A partir de esta anécdota, De Aranoa y su coguionista Diego Farias (inspirados en la novela de Paula Farias 'Dejarse llover') trazan un fresco en el que se junta la burocracia, la irracional enemistad entre compatriotas, los miserables que se aprovechan de las guerras, los absurdos militares o diplomáticos, las familias y poblaciones enteras que sufren el conflicto y... ¡el amor! ¡Ay, el amor! Y ahí, amigos, es cuando la película flojea imperdonablemente. La puñetera y casi siempre innecesaria tensión sexual no resuelta hace su aparición entre el personaje de Mambrú y el de Katya (la muy floja actriz Olga Kurylenko) y la película se desdibuja, pierde su fuerza y aburre cuando estaba entreteniendo. Ejemplo: la escena en la que el convoy de cooperantes tiene que parar toda una noche por culpa de una mina es sencillamente eterna e innecesaria. Rompe el buen ritmo de la película.

De Aranoa es un señor preocupado por “lo social” pero que no hace películas especialmente dramáticas, insoportables. Le gusta meter toques de humor en sus dramas. Este también es el caso, pero su humor vuelve a ser el habitual en él: flojo, correctito, sin demasiada imaginación. Robbins, por ejemplo, da su toque de macho alfa cachondo, pero se queda en el camino.

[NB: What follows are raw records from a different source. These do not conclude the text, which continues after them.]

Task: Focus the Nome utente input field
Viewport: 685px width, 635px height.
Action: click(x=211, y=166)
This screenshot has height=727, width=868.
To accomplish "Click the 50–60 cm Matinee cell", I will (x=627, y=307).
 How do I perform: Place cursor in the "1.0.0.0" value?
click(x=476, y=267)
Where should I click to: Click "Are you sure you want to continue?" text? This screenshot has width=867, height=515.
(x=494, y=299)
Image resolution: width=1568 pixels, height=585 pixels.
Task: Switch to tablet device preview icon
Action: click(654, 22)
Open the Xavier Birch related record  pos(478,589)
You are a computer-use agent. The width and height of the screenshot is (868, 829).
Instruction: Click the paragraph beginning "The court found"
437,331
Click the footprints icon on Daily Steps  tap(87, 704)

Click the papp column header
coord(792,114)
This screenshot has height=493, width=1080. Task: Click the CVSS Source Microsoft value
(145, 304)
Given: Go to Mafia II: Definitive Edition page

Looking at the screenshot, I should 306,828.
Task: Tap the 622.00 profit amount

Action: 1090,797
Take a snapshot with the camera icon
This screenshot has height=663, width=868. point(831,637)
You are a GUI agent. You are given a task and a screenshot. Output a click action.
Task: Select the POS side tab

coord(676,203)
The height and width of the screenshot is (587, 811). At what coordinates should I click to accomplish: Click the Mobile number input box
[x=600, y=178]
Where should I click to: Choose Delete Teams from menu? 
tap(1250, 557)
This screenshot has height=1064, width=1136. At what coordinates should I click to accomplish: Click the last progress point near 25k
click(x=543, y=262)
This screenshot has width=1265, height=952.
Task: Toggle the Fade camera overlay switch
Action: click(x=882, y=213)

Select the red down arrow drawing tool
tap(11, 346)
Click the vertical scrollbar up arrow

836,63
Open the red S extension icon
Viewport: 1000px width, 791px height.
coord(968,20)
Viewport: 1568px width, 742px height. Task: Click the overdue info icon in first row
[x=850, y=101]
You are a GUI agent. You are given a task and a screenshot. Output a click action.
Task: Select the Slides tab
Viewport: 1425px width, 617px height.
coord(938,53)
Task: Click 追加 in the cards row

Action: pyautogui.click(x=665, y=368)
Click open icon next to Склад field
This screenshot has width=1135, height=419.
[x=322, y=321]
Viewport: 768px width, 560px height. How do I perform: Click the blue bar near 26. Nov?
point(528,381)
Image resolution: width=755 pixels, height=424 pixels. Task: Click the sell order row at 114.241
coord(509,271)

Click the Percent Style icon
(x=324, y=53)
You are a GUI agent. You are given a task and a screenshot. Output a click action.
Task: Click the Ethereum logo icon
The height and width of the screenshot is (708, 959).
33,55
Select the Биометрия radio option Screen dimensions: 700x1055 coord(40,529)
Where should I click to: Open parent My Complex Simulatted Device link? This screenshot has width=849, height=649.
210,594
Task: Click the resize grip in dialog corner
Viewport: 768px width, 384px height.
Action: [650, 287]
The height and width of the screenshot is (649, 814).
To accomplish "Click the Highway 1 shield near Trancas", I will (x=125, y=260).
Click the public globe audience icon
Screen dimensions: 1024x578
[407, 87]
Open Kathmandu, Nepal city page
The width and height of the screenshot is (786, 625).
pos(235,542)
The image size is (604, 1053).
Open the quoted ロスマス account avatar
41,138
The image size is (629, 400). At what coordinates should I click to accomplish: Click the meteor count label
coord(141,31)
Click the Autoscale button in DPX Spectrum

Se unen al elenco el niño Eldar Residovic (que lo hace muy bien pero no te tragas que un crío de esa edad tenga ese dominio del inglés) y Sergi López, uno de los actores más malos y sobrevalorados que tenemos en este país. Lo de este hombre es una auténtica calamidad interpretativa, nunca entenderé que alguien con tan poco talento y un aspecto tan ordinario haya hecho carrera en el cine.

Capítulo aparte es el de la banda sonora de esta película, una auténtica calamidad diseñada con temas de rock, algunos muy conocidos y que están metidos a calzador y te sacan constantemente de la película. Especialmente bochornoso es el uso del tema Sweet Dreams versionado por Marilyn Manson en una escena de un dramatismo que no necesitaba ese tema en absoluto. Tremendo.

Una pena lo de esta desproporcionada película, que parte de una estupenda premisa y tiene un buen final, pero que carece de alma, de nervio, de carisma. Una lástima porque la producción es cojonuda y las localizaciones (en Granada, Málaga y Cuenca) dan el pego perfectamente. Un desperdicio porque Benicio del Toro (tan estupendo como siempre) y Tim Robbins hacen muy bien su trabajo.

Un día perfecto es técnicamente la mejor película de Aranoa (muy buen trabajo el del director de foto Álex Catalá), que se ha desenvuelto bien rodando en inglés. Un buen entrenamiento para su próximo proyecto: Escobar, con sus amigos Penélope Cruz y Javier Bardem, que también produce junto a Luc Besson. Otra liga. Veremos.